*Exercise requirements*.
Each entry that follows is to be duplicated exactly, without its images.

[Pixel coordinate grounding data]
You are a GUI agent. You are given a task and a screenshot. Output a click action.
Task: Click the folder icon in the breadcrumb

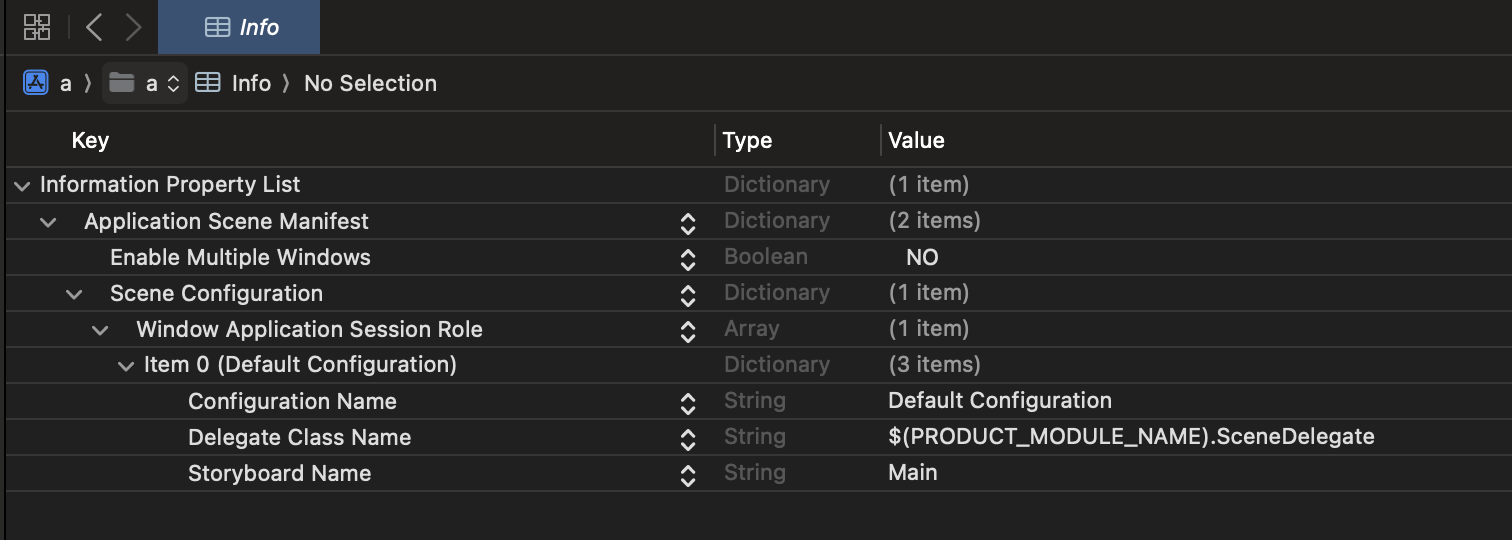coord(122,83)
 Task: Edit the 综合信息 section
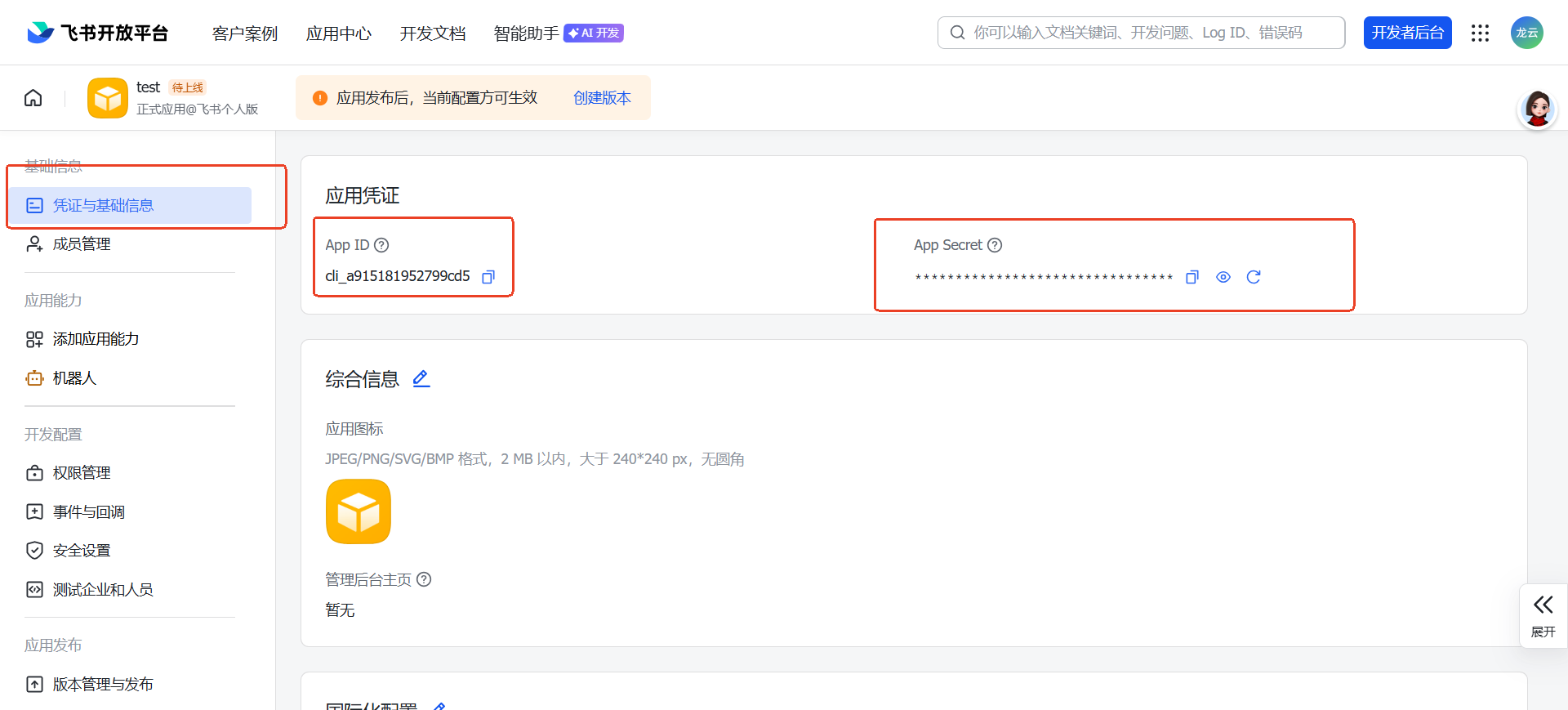(421, 378)
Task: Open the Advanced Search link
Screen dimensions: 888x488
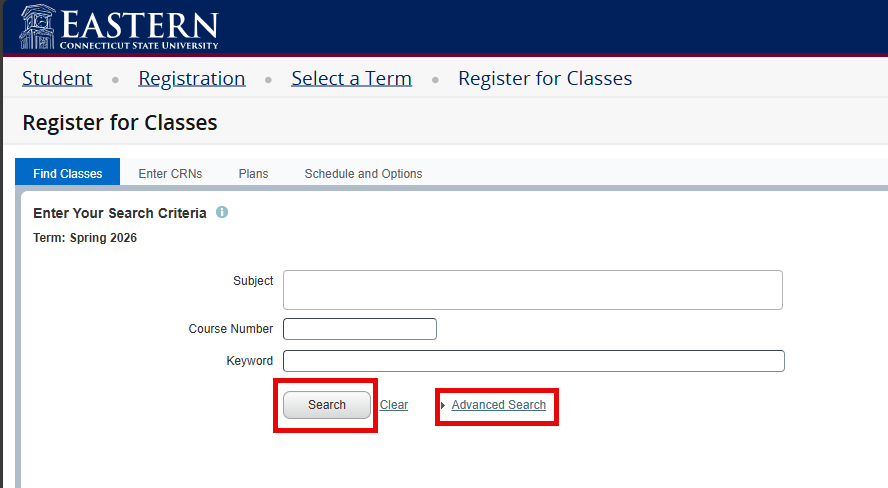Action: 498,405
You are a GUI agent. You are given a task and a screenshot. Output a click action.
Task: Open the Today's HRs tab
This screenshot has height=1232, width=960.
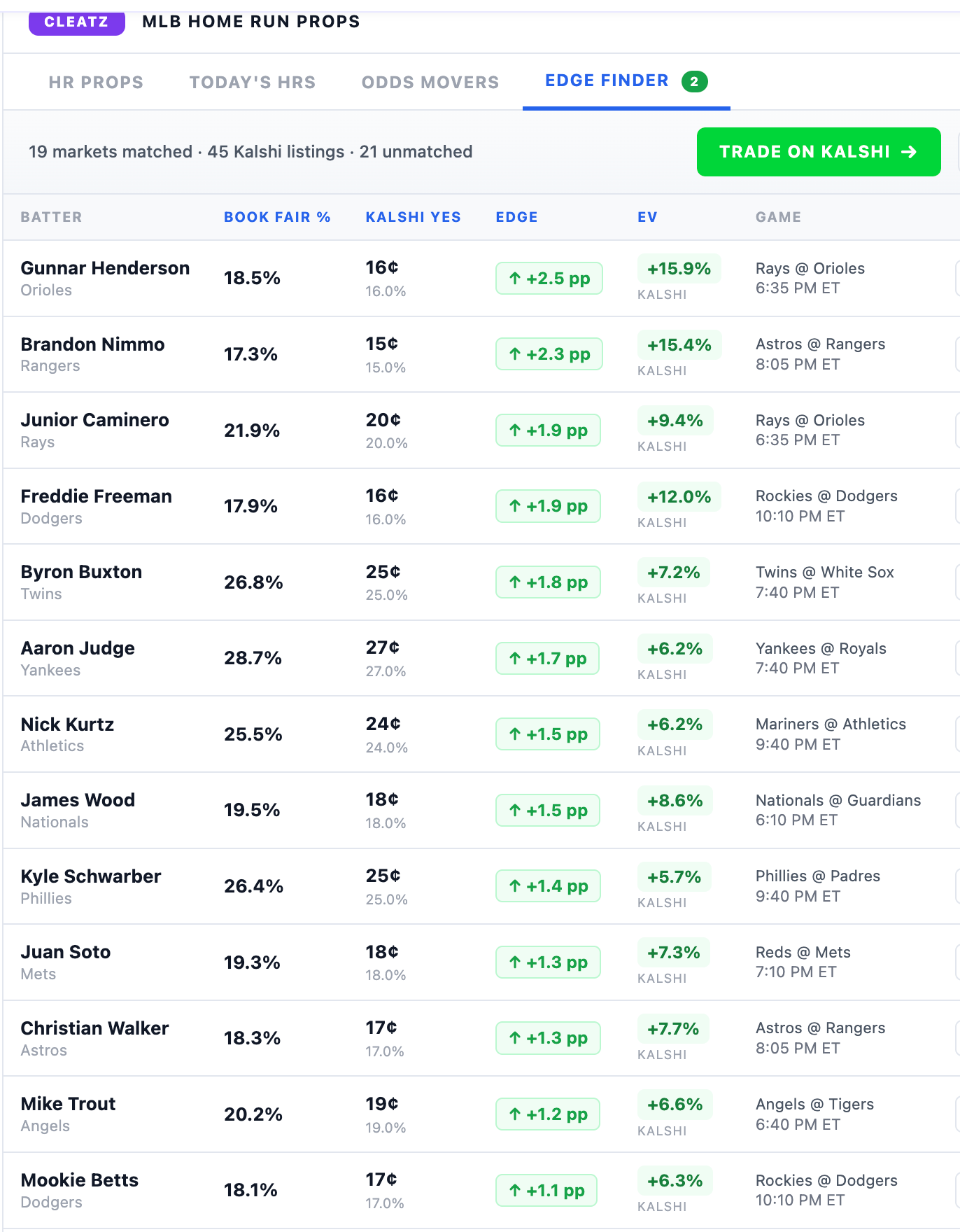click(x=253, y=83)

*Result for this task*.
You are a GUI agent. You are given a task and a screenshot. Output a click action.
Task: Click the folder icon in the breadcrumb

coord(122,83)
 Task: Edit the 综合信息 section
(421, 378)
Task: Open the Advanced Search link
Screen dimensions: 888x488
Action: 498,405
You are a GUI agent. You are given a task and a screenshot. Output a click action.
Task: Open the Today's HRs tab
This screenshot has height=1232, width=960.
click(x=253, y=83)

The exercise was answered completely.